Problem requirements>
Edit the rows from the line that has "Click the alarm" through the line that has "Action: click(867, 767)", replacing "alarm bell" with "notification bell" and keeping everything else unchanged. Give back only those lines.

───── Given data

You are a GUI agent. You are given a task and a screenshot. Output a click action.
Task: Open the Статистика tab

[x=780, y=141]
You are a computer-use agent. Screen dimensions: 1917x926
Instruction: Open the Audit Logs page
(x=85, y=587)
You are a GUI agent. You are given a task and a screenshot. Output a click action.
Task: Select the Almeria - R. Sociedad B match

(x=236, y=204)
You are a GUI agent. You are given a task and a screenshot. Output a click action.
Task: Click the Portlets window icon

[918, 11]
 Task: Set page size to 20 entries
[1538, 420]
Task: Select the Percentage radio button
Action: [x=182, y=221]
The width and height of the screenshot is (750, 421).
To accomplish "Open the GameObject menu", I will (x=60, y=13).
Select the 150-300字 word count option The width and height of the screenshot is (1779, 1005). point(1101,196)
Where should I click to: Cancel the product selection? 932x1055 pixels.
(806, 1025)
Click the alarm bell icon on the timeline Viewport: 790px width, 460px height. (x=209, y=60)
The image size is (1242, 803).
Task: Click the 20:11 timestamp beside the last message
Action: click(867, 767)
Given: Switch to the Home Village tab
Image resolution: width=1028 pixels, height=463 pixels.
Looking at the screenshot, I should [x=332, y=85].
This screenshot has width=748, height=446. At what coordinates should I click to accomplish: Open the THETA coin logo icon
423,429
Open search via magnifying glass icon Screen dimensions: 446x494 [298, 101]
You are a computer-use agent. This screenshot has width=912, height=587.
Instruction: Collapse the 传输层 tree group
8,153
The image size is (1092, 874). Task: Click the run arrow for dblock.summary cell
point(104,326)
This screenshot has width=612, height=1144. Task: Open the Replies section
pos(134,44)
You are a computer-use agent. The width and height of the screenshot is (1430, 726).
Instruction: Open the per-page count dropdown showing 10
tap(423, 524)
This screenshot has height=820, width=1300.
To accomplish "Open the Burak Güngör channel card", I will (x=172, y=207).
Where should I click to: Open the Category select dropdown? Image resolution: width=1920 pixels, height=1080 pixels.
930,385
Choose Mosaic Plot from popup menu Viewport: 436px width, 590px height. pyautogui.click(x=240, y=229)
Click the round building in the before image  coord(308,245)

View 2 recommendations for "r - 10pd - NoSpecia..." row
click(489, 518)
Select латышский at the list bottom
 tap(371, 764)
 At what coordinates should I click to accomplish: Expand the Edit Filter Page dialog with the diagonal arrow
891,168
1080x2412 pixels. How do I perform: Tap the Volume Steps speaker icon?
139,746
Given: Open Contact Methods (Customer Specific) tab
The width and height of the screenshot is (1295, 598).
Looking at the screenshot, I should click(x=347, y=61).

──────────

Expected output>
Click the notification bell icon on the timeline Viewport: 790px width, 460px height. (x=209, y=60)
The image size is (1242, 803).
Task: Click the 20:11 timestamp beside the last message
Action: click(867, 767)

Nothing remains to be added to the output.